Les forces armées françaises sont présentes au Mali depuis 2013. Mais elles semblent bien seules dans la région.
Les forces armées françaises sont présentes au Mali depuis 2013. Mais elles semblent bien seules dans la région.

Treize militaires de l’opération Barkhane ont perdu la vie au Mali, ce 25 novembre. La France est le seul pays pleinement engagé au Sahel depuis 2013, au côté des armées de la région.

Treize militaires français engagés au Mali sont morts, dans la soirée du lundi 25 novembre, selon une annonce de l’Élysée. Une collision accidentelle entre deux hélicoptères est à l’origine du drame, qui porte à 38 le nombre de soldats tués dans le pays depuis le début de l’intervention française, en 2013.

À l’origine, il s’agissait d’une “opération épidermique, déclenchée très brutalement et limitée à une petite zone pour sauver Bamako d’une menace”, décrit Jean-Vincent Brisset, directeur de recherches à l’Iris (Institut de relations internationales et stratégiques). Elle s’appelait à l’époque Serval et avait été décidée alors que François Hollande était à l’Élysée. “Elle s’est ensuite élargie à tout le Mali”, complète le spécialiste, et, plus largement, à la région du Sahel.
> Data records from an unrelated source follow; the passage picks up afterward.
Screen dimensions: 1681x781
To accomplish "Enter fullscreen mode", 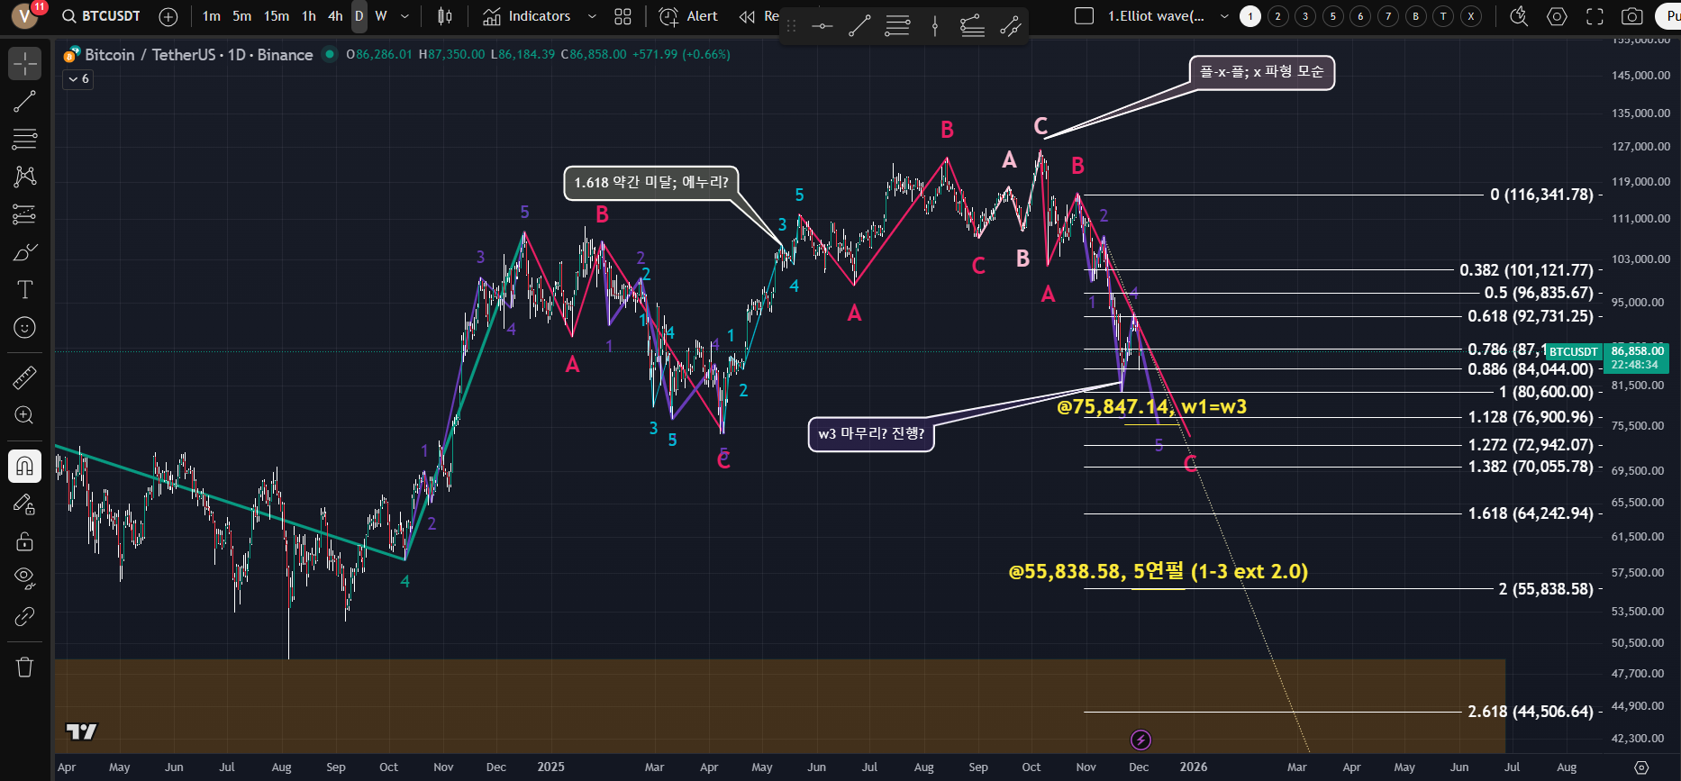I will 1595,16.
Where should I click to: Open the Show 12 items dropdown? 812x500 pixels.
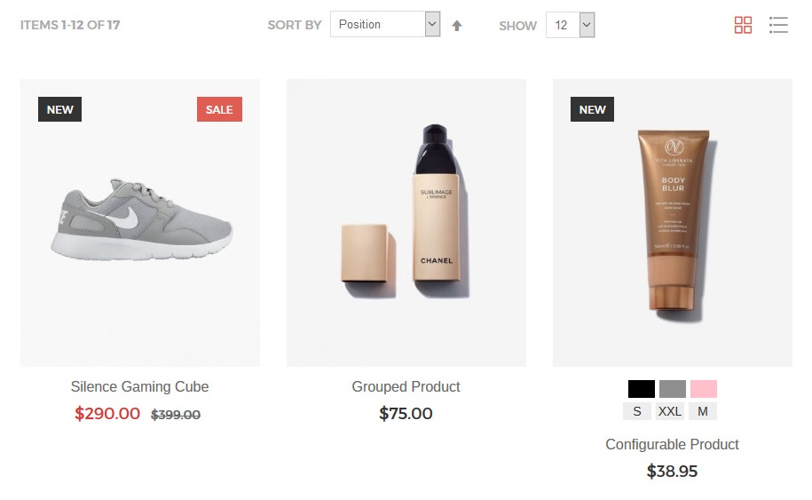(x=570, y=25)
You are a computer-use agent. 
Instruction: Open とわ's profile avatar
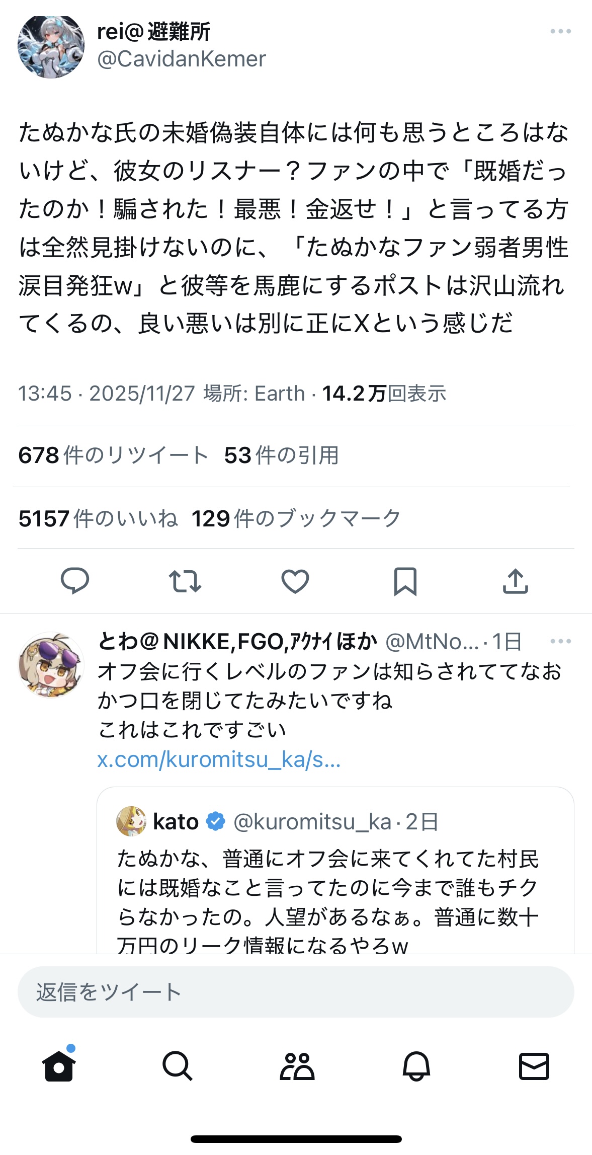[51, 665]
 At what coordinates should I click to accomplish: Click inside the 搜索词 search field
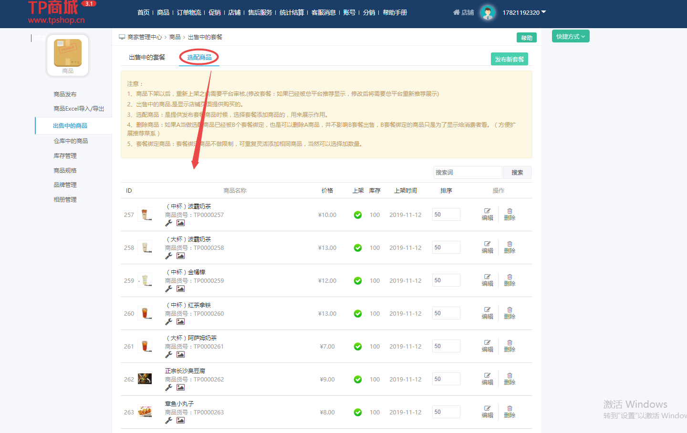point(468,172)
L’opération Serval, couplée avec l’opération Épervier - menée au Tchad - ont été remplacées par Barkhane, en août 2014. Mais hormis les armées des pays concernés, les forces françaises sont bien seules dans la région. Alors que la zone “est grande comme l’Union Européenne, faite de montagnes désertiques”, les soldats français sont 4500, nous précise Frédéric Encel, docteur en géopolitique et maître de conférences à Sciences Po.

Une aide matérielle

Au lancement de l’opération Serval, alors que Bamako redoutait une attaque imminente, la France était le seul pays en capacité d’intervenir si rapidement, rappelle l’auteur de “Mon dictionnaire géopolitique”.

Depuis, les Britanniques, les Lituaniens, les Américains et les Allemands ont quelque peu prêté main forte, notamment via une aide matérielle. Mais, en dehors des armées des pays du Sahel, “les Français sont toujours les seuls au front” martèle le docteur en géopolitique.

“Il y a beaucoup de déclarations, mais rien n’est vraiment concrétisé”, précise de son côté Jean-Vincent Brisset. “On veut faire une armée européenne, mais c’est impossible tant qu’il n’y a pas de politique de défense européenne : il n’y a pas de culture commune, le matériel est différent, tout comme les chaînes de commandement… L’Europe n’aide pas vraiment”, conclut-il.

Pourtant, de son côté, la ministre des armées Florence Parly l’assure : “la France n’est pas seule au Sahel”.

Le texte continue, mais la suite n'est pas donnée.